The chipmaker says developing countries want fully functional computers, not hand-cranked gadgets.

COLOMBO, Sri Lanka--Potential computer users in the developing world will not want a basic $100 hand-cranked laptop that's due to be rolled out in 2006, Intel's Craig Barrett said Friday.

Schoolchildren in Brazil, Thailand, Egypt and Nigeria will begin receiving the first few million textbook-style computers from Massachusetts Institute of Technology's Media Lab run by Nicholas Negroponte.

"Mr. Negroponte has called it a $100 laptop--I think a more realistic title should be 'the $100 gadget'," Barrett, chairman of the world's largest chipmaker, told a press conference in Sri Lanka. "The problem is that gadgets have not been successful."

United Nations Secretary General Kofi Annan has welcomed the development of the small, lime-green devices, which can set up their own wireless networks and are intended to bring computer access to areas that lack reliable electricity.

Negroponte said at the laptop's November launch that the new machines would be sold for $100 to governments for schoolchildren, but the general public would have to pay around $200--still much cheaper than machines that use Intel's chips.

But Barrett said similar schemes in the past that were tried elsewhere in the world had failed and users would not be satisfied with the new machine's limited range of programs.
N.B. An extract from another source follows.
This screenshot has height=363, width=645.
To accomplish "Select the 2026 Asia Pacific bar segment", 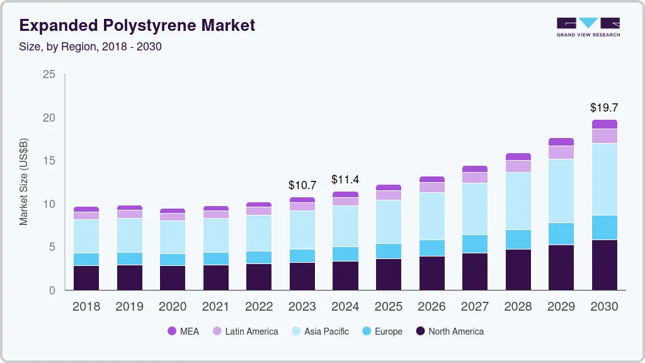I will point(432,216).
"It turns out what people are looking for is something that has the full functionality of a PC," he said. "Reprogrammable to run all the applications of a grown-up PC...not dependent on servers in the sky to deliver content and capability to them, not dependent for hand cranks for power."

No Intel 'Gadgets'

Barrett said Intel was committed to delivering IT access to the developing world--and is helping Sri Lanka Telecom set up south Asia's first long-range WiMax wireless network--but would not produce a cut-price product like MIT's computer.

"We work in the area of low-cost, affordable PCs, but full-function PCs," he said. "Not handheld devices and not gadgets."

Barrett said Intel's IT teacher training scheme has reached three million schoolteachers worldwide and will be expanded to Sri Lanka. He also praised local projects aimed at producing computer literacy. Some 90 percent of Sri Lankans were literate but only 10 percent were computer literate, he said.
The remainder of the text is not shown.